The Spitfires made in 62 were not 63 models.  They were 62 models as were all Triumphs made that year.  It was not until 1967 when the US government made car manufacturers build to safety and emissions standards that Triumph started doing year-model specific cars.  Before that, all cars were labeled according to the year they were manufacturered.

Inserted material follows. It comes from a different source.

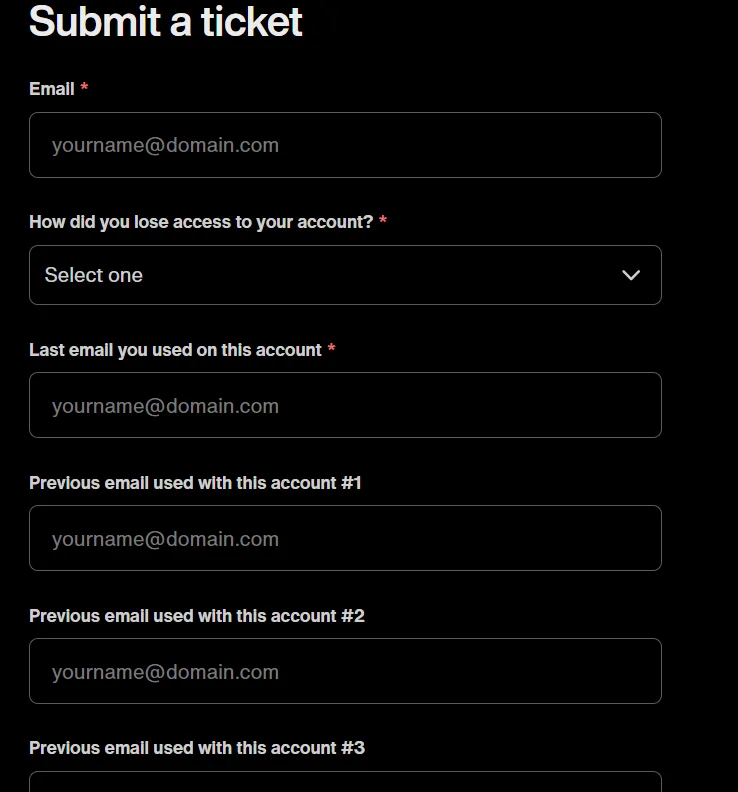The height and width of the screenshot is (792, 738).
Task: Click the 'Previous email used with this account #2' label
Action: pos(197,616)
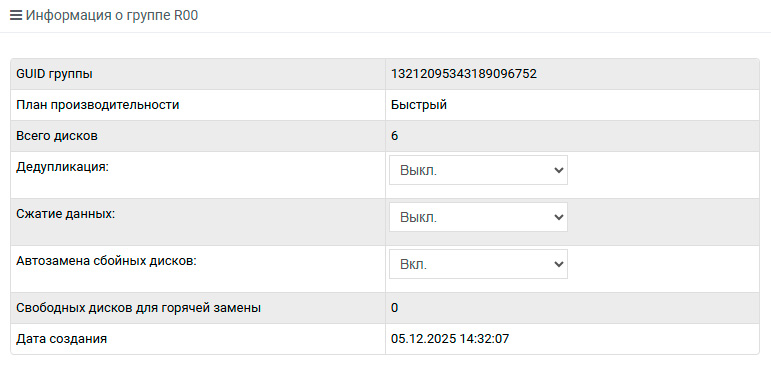
Task: Open the Сжатие данных dropdown
Action: 478,217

It might also be mentioned that because the cars were not built to a year model specification, it was easy for the factory to implement mid-production changes and there were many of them in the early cars.

JohnInKansas SuperDork
3/15/19 2:55 p.m.

In reply to russellsifers :

Small world. I worked the Dam Corner safety station last fall at the Lake Garnett GP. Almost certainly saw you there.

Jerry From LA
Jerry From LA SuperDork
3/15/19 5:47 p.m.

Having driven all of them in a variety of conditions (like going skiing in a Fiat 850 Spider with no ski rack.  I'll wait while you picture it), each of these cars is good for grins any time.  It doesn't even matter which one does what better.  As long as you can fit in it, it's fun.  Nothing else will induce your wife/girlfriend/whatever to laugh like a maniac in the passenger seat when you're doing less than 50.  Whenever offered a drive in or the opportunity to repair these cars, I've always done so.  Even repairing them is fun because, after all, it's your duty to ensure any car you worked on runs and drives properly, right?